>> Start DATASET CONTENT

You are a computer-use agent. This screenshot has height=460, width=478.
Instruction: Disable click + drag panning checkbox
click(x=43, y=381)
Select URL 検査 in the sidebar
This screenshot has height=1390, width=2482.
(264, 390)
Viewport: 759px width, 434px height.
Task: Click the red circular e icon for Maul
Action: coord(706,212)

>> End DATASET CONTENT

SHORT TASK: Copy all of these lines word for word.

ANSWER TO THE TASK:
You are a computer-use agent. This screenshot has height=460, width=478.
Instruction: Disable click + drag panning checkbox
click(x=43, y=381)
Select URL 検査 in the sidebar
This screenshot has height=1390, width=2482.
(264, 390)
Viewport: 759px width, 434px height.
Task: Click the red circular e icon for Maul
Action: coord(706,212)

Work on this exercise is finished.